# Autosexing Question



## WeeLittleChicken (Aug 31, 2012)

So I am jumping back into the big bad world of chickens with some Bielfelder hatching eggs come Monday.  Now I know Bielfelders are autosexing, which is one of the things that made me want to try them, and I know they lay big brown eggs. What I was wondering though, is if could cross them to another barred autosexing breed would they retain this autosexing feature? I was thinking of eventually crossing a Bielfelder with a Cream Legbar to see if I could get autosexing green egg layers... would this work? All the information I could find was how to make an autosexing chicken from scratch. I found no such information on crossing already functional breeds...


----------



## Fiere (Feb 26, 2014)

I'm taking a stab in the dark here as I'm not entirely sure, but *in theory* if you cross a Bielefelder roo with a Legbar hen, you will achieve green eggs and the first generation might be sexlinked. 

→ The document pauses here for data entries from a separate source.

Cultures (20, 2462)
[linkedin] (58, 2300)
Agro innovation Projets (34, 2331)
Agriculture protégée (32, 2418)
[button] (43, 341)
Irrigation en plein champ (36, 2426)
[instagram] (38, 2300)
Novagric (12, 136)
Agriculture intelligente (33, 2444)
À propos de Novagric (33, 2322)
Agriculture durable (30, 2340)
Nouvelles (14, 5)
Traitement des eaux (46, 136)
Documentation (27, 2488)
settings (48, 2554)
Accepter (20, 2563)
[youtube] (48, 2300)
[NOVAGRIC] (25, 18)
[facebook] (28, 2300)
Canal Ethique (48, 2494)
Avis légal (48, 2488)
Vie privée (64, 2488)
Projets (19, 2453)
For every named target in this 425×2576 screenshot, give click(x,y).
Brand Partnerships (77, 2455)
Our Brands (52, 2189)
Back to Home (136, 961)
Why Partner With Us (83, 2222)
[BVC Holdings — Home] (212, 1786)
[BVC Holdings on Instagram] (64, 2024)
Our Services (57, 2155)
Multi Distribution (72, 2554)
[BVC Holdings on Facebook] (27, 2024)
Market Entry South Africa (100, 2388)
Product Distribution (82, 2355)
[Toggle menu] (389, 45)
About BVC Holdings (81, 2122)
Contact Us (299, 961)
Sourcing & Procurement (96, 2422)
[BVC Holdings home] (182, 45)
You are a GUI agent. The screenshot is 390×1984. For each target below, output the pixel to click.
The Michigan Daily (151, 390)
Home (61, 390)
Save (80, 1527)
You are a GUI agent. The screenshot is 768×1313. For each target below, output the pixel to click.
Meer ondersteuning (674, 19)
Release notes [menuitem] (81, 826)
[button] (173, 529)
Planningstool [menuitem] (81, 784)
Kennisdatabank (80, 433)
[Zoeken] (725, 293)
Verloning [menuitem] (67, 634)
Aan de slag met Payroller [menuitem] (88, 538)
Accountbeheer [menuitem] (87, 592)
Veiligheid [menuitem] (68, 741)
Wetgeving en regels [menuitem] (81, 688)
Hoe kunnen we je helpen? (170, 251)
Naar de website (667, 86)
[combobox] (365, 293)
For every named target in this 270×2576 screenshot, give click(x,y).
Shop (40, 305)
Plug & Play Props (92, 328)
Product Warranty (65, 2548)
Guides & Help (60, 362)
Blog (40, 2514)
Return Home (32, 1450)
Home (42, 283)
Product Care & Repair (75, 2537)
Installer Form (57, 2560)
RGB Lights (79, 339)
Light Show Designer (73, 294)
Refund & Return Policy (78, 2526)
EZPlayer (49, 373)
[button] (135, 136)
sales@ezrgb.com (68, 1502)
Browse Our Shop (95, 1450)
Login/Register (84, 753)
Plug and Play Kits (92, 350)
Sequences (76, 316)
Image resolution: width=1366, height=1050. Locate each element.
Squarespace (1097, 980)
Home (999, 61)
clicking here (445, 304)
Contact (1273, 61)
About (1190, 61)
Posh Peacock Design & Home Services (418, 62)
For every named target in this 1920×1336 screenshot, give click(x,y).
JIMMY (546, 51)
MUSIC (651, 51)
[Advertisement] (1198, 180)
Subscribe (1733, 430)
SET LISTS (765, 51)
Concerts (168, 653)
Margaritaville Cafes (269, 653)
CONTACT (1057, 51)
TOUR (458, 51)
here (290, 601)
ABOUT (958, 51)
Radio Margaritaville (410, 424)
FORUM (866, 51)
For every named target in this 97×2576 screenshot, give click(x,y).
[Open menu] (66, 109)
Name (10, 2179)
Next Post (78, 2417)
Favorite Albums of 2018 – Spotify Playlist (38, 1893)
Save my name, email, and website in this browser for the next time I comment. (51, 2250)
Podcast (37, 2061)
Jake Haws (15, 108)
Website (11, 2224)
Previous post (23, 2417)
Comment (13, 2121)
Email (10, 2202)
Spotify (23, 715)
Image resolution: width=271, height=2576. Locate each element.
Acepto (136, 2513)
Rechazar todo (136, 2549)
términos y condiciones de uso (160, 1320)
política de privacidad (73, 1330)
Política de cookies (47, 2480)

Auto sexing and sex linkage are two similar, but very different things. Sex links don't breed true after the first generation, whereas auto sexing started with sex linking and after generations and generations of careful, selective breeding has achieved an auto sexing breed. Once you incorporate new genetics, that will theoretically throw all that in the toilet, even if the breeds were similarly developed and use the same sex-linked genes. When you out cross, you need to go back to square one, which is relying solely on that one sex-linked gene and that doesn't work past F1.

In this case, if my small knowledge base of Bielefelder and Legbar genetics is accurate, you'd have to toss the whole sex-linking gospel of barred hen to solid roo out the window and rely solely on the very basic premise that the hens are carrying the gene you want and the roosters are not. The gene you are wanting in this is the blue egg gene which is going to be carried by the hen (obviously), and while NOT a sex linking gene, that auto sexing ability should carry to those chicks. The moment you cross that generation with anything else, be it the parents or each other, you can't depend on it anymore. 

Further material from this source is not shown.